1st greenHoles 1 & 10
A daunting hole for the erratic golfer (particularly when starting the round). Pushed or sliced drives for the right-hader frequently lands in or over the adjacent houses, and consequently out of bounds. Not a long par five, which the big hitter can often reach the green in two, however, the green is guarded by a humped approach that can turn what appears to be a good shot into a bad one.


Holes 2 & 11
Considered by many to be the clubs signature hole, the 2nd is played from an elevated tee with extensive views over the surrounding district.The green is heavily guarded with bunkers and a dry ditch. A strong wind blowing up the hole can render it virtually unreachable.

3rd & 12th

Holes 3 & 12
This is a short dogleg right par four. Long hitters may take on the dogleg driving over the out of bounds. A more conservative route is to play down into the valley allowing the natural contours to negotiate the dogleg, this can however end in frustration due to the presence of the old Hawthorne tree in the valley. Probably the safest option is to drive onto the fourth fairway leavig a relatively easy second shot to the green.

4th & 13th
Holes 4 & 13
Although not the longest par four ever, the 4th/13th richly deserves its stroke index rating of one and two. This is because the hole begins the ascent back up the course and consequently plays a considerable longer that the stated yardage allowing only the bigger hitters to reach the green in regulation.
5th & 14thHoles 5 & 14
This is considered by many to be the best hole on the course. From the secluded tee the hole and its hazards can be seen in their entirety. The land drops away to the right and gathers up an off-line tee shot. Two copses and a ditch on the left provide other dangers. In addition, the greenside bunker and tall Hawthorne hedge can trap approach shots leaking to the right.
  6th & 15th
Holes 6 & 15
This hole is played from an elevated tee and (hopefully) through the gap in the wall of Oak trees, where wayward shots invariably find trouble and onto a reasonably wide expanse of fairway. A long drive is not essential on this hole and many astute golfers use an iron club for accuracy off the tee. 

  7th & 16th

Holes 7 & 16
The ascent of the 7th/16th athough not in the “thrombosis hill” category, never the less does require the expenditure of some energy, particularly on the second nine, and more so if the round has been a poor one. A good par four that has changed little over the years.


   8th & 17th

Holes 8 & 17
Approaching the 8th/17th tee the golfer crosses a small bridge dedicated to the memory of Harold Kellett, a past President, Secretary and respected member of the club. The sharp dogleg right requires a good drive to attain the optimum position for the second shot, uphill to the green.
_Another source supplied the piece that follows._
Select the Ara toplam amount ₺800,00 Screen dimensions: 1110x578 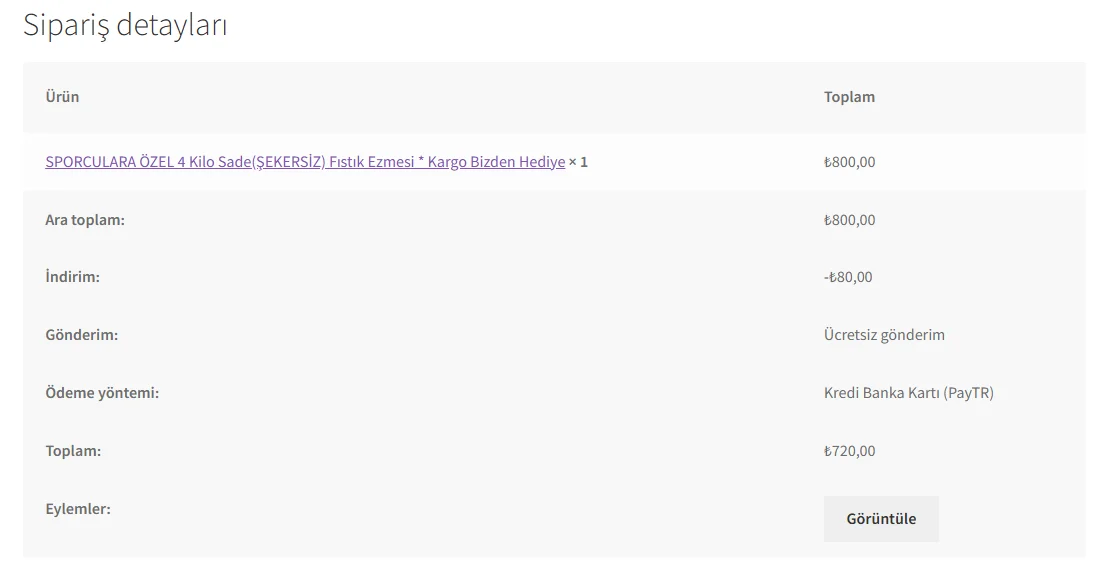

Many a good card has been ruined by a shot out of bounds into the practice area on the right. The hole has become more difficult as the trees have matured.


9th & 18th
Holes 9 & 18
The short par three completes the course in front of the Clubhouse, ideally placed for golfers to demonstrate their skills on and around the green to the admiration or amusement of members watching from the patio or clubhouse. The addition in 2005, of a greenside pond has given the final hole an extra dimension.